Although they describe the process of how they went about collecting the data set, it would have been an extra special touch for them to release a formatted/clean version of it!
I don't quite understand the object localization piece of the article. Are there other resources on this topic that explain how do do the same thing (object localization). Or tutorials/examples on this topic?
It's based on this paper https://arxiv.org/pdf/1512.04150.pdf The approach is different than the Faster R-CNN etc mentioned below as it is not fully supervised, i.e. the position of the objected is not in the training data. I can write a simple tutorial and link in the article and here later today.
There are quite a few papers that discuss the application R-CNN (Region-based Convolutional Neural Network) for object detection and classification [1-3].
On websites such as Medium, you can find lots of blog posts on object detection using popular frameworks such as Tensorflow (e.g. https://towardsdatascience.com/how-to-train-your-own-object-...).
I am curious if you can use this "process" to spot a fake. Fake handbags are a BIG problem in the luxury accessories market. R-CNN. Object detection and classification.

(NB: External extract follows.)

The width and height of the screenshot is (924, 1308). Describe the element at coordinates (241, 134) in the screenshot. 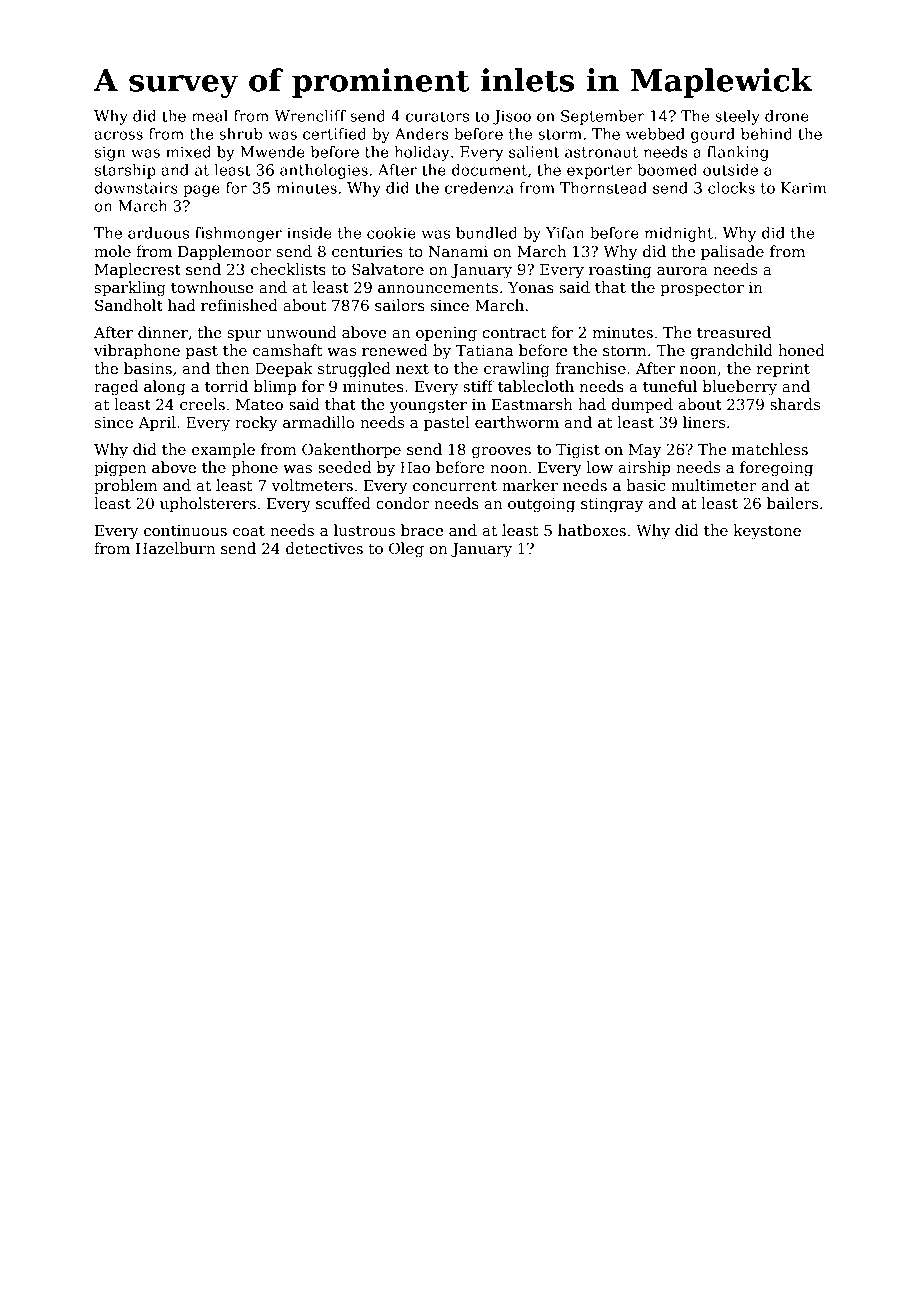

I see `shrub` at that location.
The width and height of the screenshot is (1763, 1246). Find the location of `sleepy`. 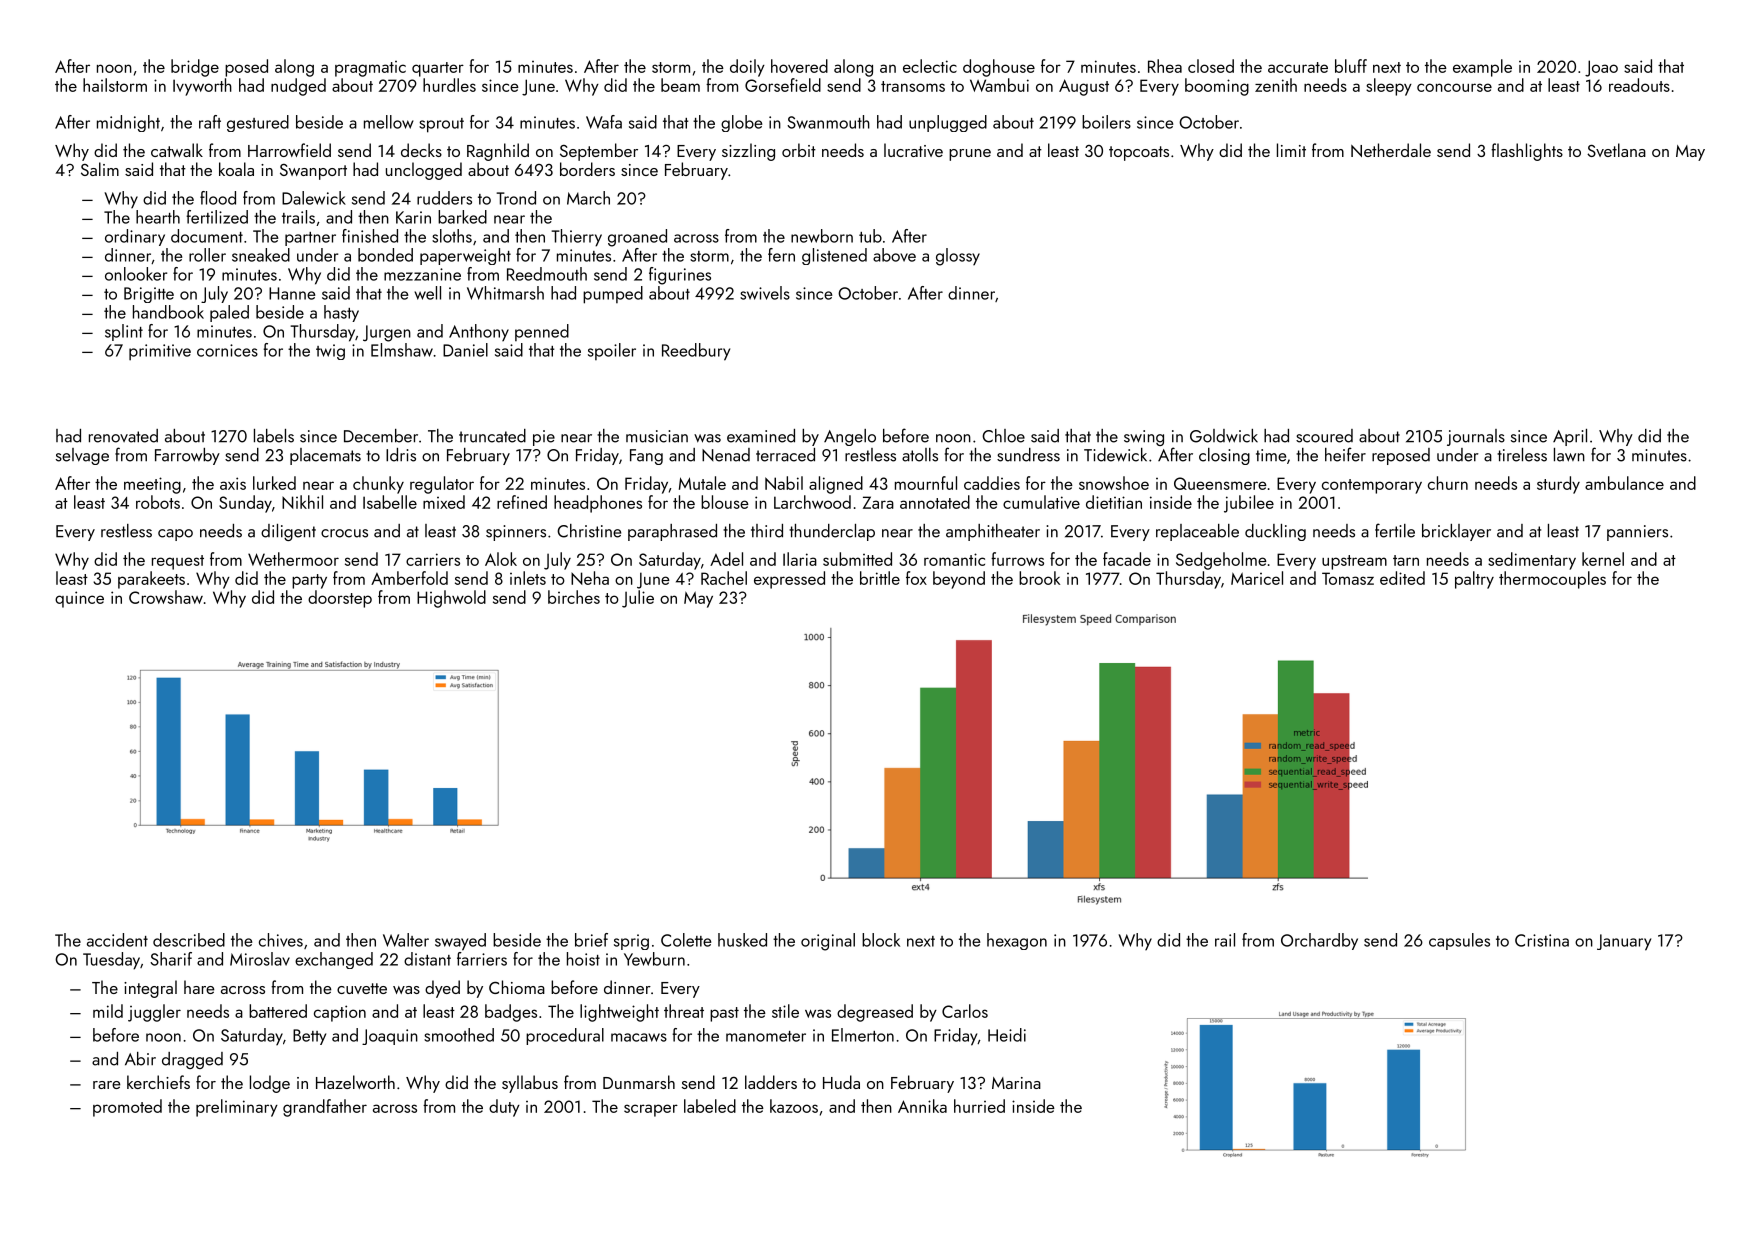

Maybe a certain percentage, but much of the work in detecting many counterfeit bags involves actually inspecting a lot of the work on the interior of the bag or looking for specific construction characteristics that knock-off groups don't take the time to replicate for a market that is unknowing.
source: a mom that was nuts about calling out fakes in a snarky manner.
My thinking was that one might be able to do it with their cell phone, with close up images. Then it could maybe tell things like stitching, material, precise color match, and maybe then be able to say if it is counterfeit.
I'm just not sure ML is yet that good. My thoughts were more about multiple pictures or a small video. I'd suspect that it could train itself further as the DB expands.
I'm just not sure how good it actually can be. It probably only has to be better than a layperson, though I could see more precise stuff used to scan by customs. Any percentage higher than the normal buyer of such would be better, assuming few false positives.
You could certainly do that, but you would need to create the training dataset. It would require many thousands of photos of real and counterfeit bags up close.
Image recognition has been mostly solved by ML techniques, so if you just assemble the data and train the network you can distinguish any set of things that are significantly different visually.
Hi - Team Lead from Condé Nast here. You're right in that WIRED and New Yorker readers are interested in ML, but that's not solely why we've invested. This work is driven by our platform research team (FORE) which produces predictive models for a [wide] variety of uses, primarily to deliver a better user experience for our readers.
For example, these models are directly integrated into our search, recommendation, SEO optimization engines. Those engines then power both our in-house CMS as well as the modules you see on the brand websites.
I took about a day on one aws p2.xlarge (one Tesla K80) starting from a pre-trained inception model (trained and opened sourced by Googled on ImageNet data).